Правда, Жевжик не заводил судебных дел – обходился замечаниями и профилактическими микролекциями. Иногда лёгкими штрафами. Лесным врагам все эти комариные укусы были до одного места. Повинно склоняя головы в знак согласия с нотациями лесничего, они в душе посылали его на три буквы, а когда тот уходил, потешались: «Страшен рак, шо в гузне очи».


В его обязанности входил также учёт диких животных – в основном оленей и косуль. Ну и, конечно, заготовка сена на зиму, оборудование искусственных солонцов, починка старых кормушек,  установка новых. Короче, успевай только поворачиваться.


В один из мартовских дней Жевжика вызвал директор и сказал, что в урочище Красный Кут у них есть заимка – место для отдыха важных «пырсон». В самой глухой и живописной части заповедника. И что отныне он отдаёт эту заимку под его, жевжиково, начало, за что добавляет ему к основной зарплате ещё полставки. Кроме того, выделяет гужевой транспорт – повозку и двух лошадей. Жевжик удивился: «А зачем повозка? В лесу на повозке не разгонишься – только верхом можно, никак иначе. А сено я накашиваю на полянах, никуда его не свожу, никуда не перемещаю – там же, на месте, и скирдую». Когда директор намекнул, для чего надобна повозка, да ещё крытая, все вопросы отпали сами собой. Жевжик обрадовался: как же! – пошёл на повышение. Теперь он смотритель привилегированной заимки и хранитель высоких тайн.

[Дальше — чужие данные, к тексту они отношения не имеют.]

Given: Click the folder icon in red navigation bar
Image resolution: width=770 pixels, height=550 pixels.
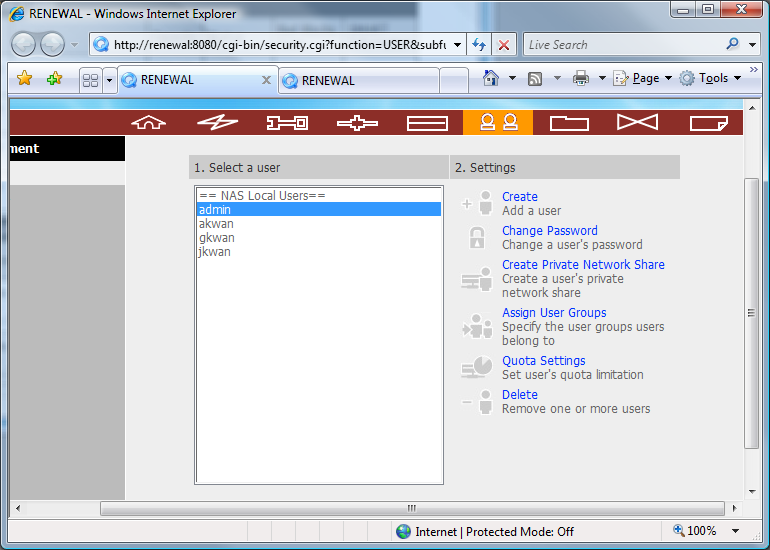Looking at the screenshot, I should (568, 122).
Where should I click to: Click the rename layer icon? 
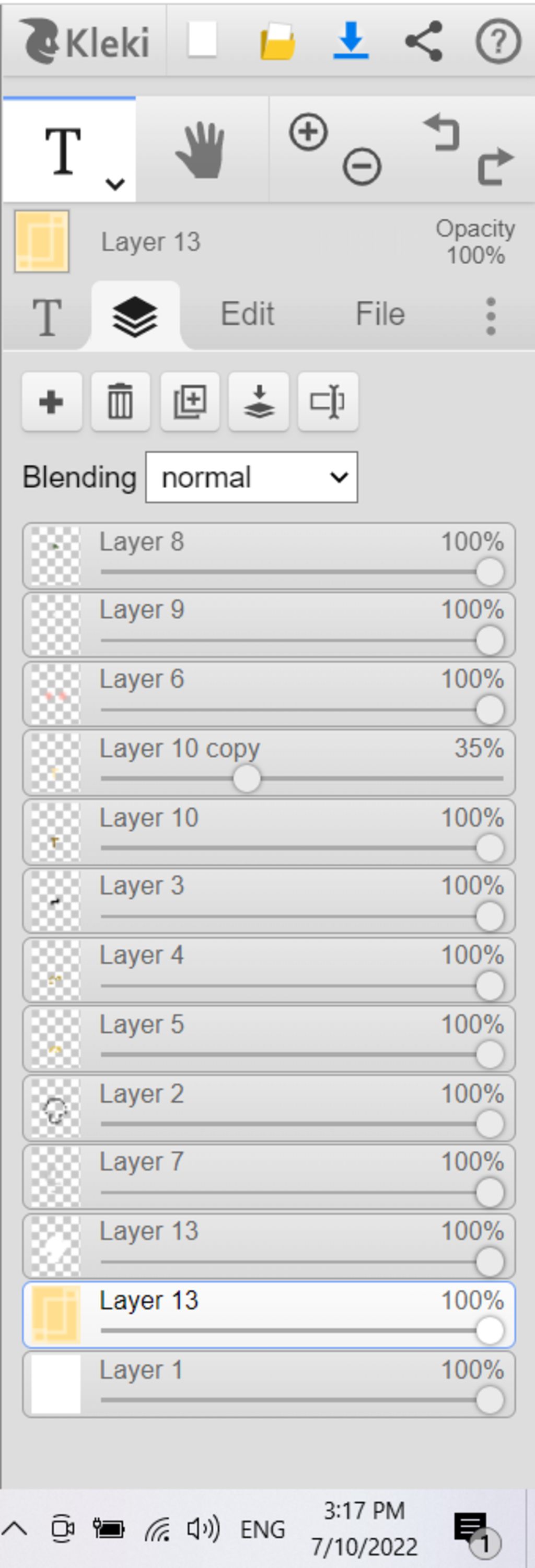pyautogui.click(x=328, y=402)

Помимо содержания заимки «в боевой готовности» смотрителю вменялось в обязанность (естественно, негласную) обеспечивать важных «пырсон» девочками. «Пырсоны» приезжали на всё готовое, в том числе и на девочек, которые вырастали перед ними как по щучьему веленью. Причём надо было знать и учитывать вкус каждой «пырсоны», ибо, как говорится, один любит Зину, а другой – кузину. 


Вот так и стал наш Жевжик возить в Красный Кут «живой товар». Его цыганское происхождение пришлось тут как нельзя более кстати: никто из сельчан не удивился, зачем он преобразовал обычную повозку в кибитку. «Ну что с него возьмёшь! – понимающе и добродушно ухмылялись они. – Цыган, видите ли, он и в Африке цыган, без кибитки не может. Голос крови…» Директор заранее всё это просчитал, и не ошибся: на кибитку смотрели именно как на безобидную национальную прихоть Жевжика, её истинное предназначение как девочковозки никто не разгадал.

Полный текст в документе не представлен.